Sex Matters

If you (or your mother) were recently saved by a doctor who correctly diagnosed what you thought was indigestion as, in fact, a heart attack, you can thank the small band of mostly female M.D.’s who found a way to make medical gender bias politically sexy. Through backstage maneuvering, they got the members of Congress to look at two massive, federally funded studies of heart disease in 1990 and say, basically, What do you mean, you only looked at men? No women? Heart disease was – still is – the leading killer of both sexes. But as doctors now know, it manifests itself differently in men and women.
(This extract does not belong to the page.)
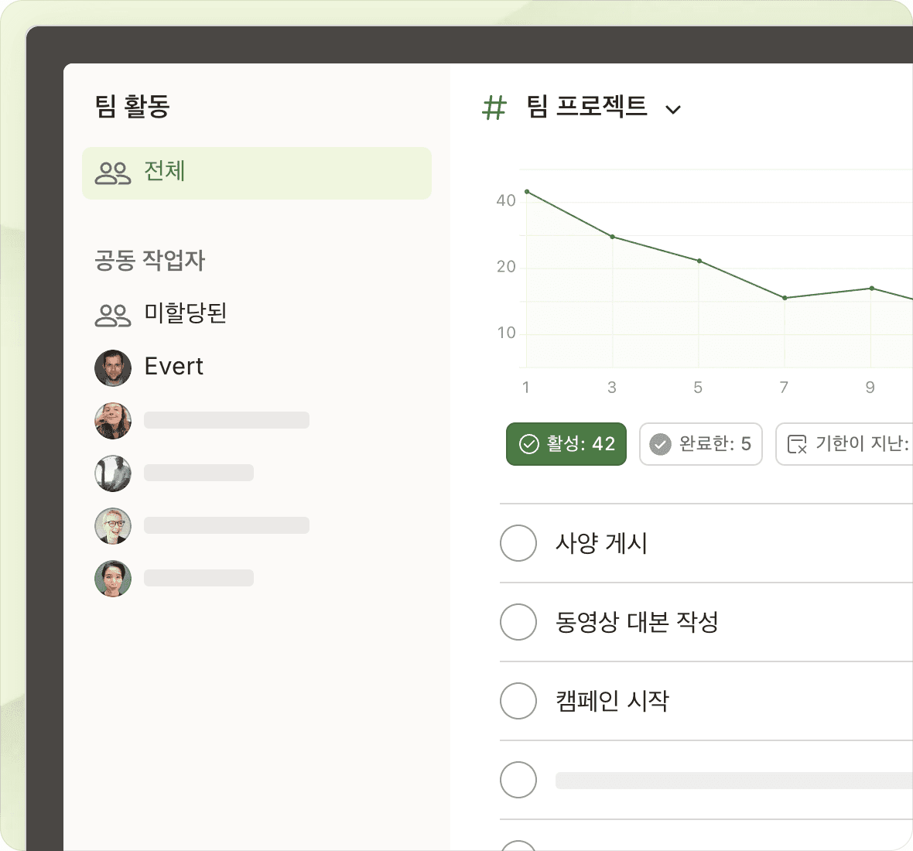Click the hash icon beside 팀 프로젝트
This screenshot has height=851, width=913.
494,108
In 1993, the exclusion of women from any relevant federally funded research was banned by law. Soon after, the Food and Drug Administration began monitoring clinical trials to ensure the inclusion of women. So began the second flowering of the women’s-health movement, a kind of hard-science follow-up to the assertiveness training of Our Bodies, Our Selves.
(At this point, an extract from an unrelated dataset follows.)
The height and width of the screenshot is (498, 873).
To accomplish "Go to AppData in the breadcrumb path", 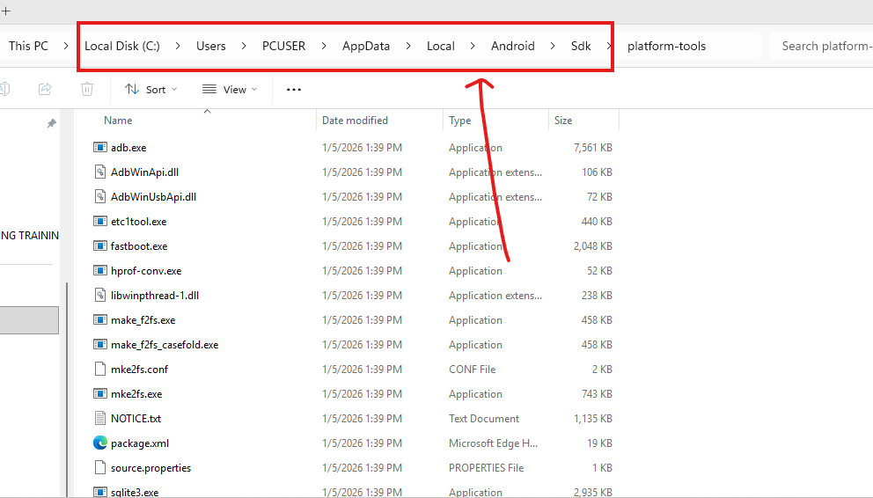I will (x=365, y=46).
It is now a movement of such scope that the flag is waved by everyone from survivors lobbying for more breast-cancer research to the pharmaceutical giants racing to produce more perfect designer estrogens. Biotech companies, medical-school faculty, senators in tough campaigns – everyone’s paying attention.
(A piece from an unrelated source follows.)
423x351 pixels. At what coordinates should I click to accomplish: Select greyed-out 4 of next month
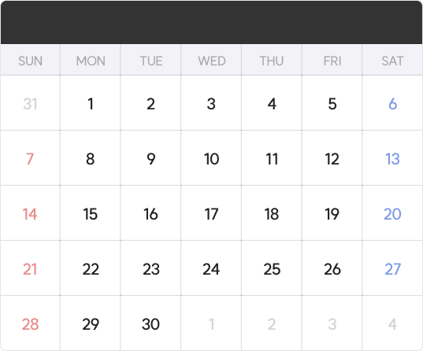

But some of those same, mostly female physicians have pushed on toward a next research frontier. Getting women into clinical trials was the easy part, they say. “The fact is that now you have to think about the differences between men and women – and that’s a much bigger problem. How do you design your experiments to include gender differences?” says Dr. Florence Haseltine of the National Institute for Child Health and Human Development (and founder of the influential Washington-based Society for the Advancement of Women’s Health Research).

The goal of advocacy groups like the SAWHR has subtly moved beyond getting scientists to give up their reliance on “the male model,” steering them toward a more thorough exploration of the basic biological differences between men and women in every organ, system, and function of the body. Gender-specific biology, as this emerging field is called, posits that every medicine you take, every treatment you receive, can have a different effect based on whether you’re female or male – and that those potentially critical differences have barely been explored.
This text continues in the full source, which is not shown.